__Task statement__
Nothing but the lines from the one containing "Image resolution: width=1107" through the end of the data below may appear in the response, each one exact.
-- Input for this task follows --
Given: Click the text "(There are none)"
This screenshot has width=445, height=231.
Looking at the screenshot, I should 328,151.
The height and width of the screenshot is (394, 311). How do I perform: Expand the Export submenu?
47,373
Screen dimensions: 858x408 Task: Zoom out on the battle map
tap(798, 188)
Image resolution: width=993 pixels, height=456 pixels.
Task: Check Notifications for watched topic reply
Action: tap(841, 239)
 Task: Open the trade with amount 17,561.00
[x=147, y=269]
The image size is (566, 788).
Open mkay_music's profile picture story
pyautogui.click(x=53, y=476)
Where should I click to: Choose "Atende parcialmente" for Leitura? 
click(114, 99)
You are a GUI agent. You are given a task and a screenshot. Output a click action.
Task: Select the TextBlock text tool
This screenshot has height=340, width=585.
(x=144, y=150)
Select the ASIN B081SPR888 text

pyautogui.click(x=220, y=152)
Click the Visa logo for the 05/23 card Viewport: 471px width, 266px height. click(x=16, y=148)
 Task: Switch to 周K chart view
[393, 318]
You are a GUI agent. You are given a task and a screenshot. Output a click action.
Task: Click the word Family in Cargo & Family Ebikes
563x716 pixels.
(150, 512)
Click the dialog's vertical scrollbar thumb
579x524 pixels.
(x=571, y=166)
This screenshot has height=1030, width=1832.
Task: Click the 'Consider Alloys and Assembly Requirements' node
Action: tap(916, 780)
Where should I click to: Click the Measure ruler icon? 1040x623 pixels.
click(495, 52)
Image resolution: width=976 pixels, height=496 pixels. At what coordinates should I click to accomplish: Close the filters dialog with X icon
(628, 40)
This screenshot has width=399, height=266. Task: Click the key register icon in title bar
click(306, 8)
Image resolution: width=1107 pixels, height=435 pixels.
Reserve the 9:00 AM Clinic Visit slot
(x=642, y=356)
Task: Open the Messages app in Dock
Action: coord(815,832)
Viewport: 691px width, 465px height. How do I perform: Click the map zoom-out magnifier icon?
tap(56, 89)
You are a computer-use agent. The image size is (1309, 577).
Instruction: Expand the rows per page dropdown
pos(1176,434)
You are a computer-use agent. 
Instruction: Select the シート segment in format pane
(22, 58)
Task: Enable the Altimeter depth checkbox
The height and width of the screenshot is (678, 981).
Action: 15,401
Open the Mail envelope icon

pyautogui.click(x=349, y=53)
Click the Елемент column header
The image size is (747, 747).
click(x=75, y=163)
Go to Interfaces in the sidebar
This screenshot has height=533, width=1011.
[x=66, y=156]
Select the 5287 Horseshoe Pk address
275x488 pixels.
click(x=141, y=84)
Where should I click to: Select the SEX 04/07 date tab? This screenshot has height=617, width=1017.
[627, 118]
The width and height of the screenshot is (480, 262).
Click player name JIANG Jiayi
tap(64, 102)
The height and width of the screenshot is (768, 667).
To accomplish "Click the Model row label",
-- Input for this task concluded --
__Result of the exercise__
Image resolution: width=1107 pixels, height=435 pixels.
Reserve the 9:00 AM Clinic Visit slot
(x=642, y=356)
Task: Open the Messages app in Dock
Action: coord(815,832)
Viewport: 691px width, 465px height. How do I perform: Click the map zoom-out magnifier icon?
tap(56, 89)
You are a computer-use agent. The image size is (1309, 577).
Instruction: Expand the rows per page dropdown
pos(1176,434)
You are a computer-use agent. 
Instruction: Select the シート segment in format pane
(22, 58)
Task: Enable the Altimeter depth checkbox
The height and width of the screenshot is (678, 981).
Action: 15,401
Open the Mail envelope icon

pyautogui.click(x=349, y=53)
Click the Елемент column header
The image size is (747, 747).
click(x=75, y=163)
Go to Interfaces in the sidebar
This screenshot has height=533, width=1011.
[x=66, y=156]
Select the 5287 Horseshoe Pk address
275x488 pixels.
click(x=141, y=84)
Where should I click to: Select the SEX 04/07 date tab? This screenshot has height=617, width=1017.
[627, 118]
The width and height of the screenshot is (480, 262).
Click player name JIANG Jiayi
tap(64, 102)
The height and width of the screenshot is (768, 667).
To accomplish "Click the Model row label",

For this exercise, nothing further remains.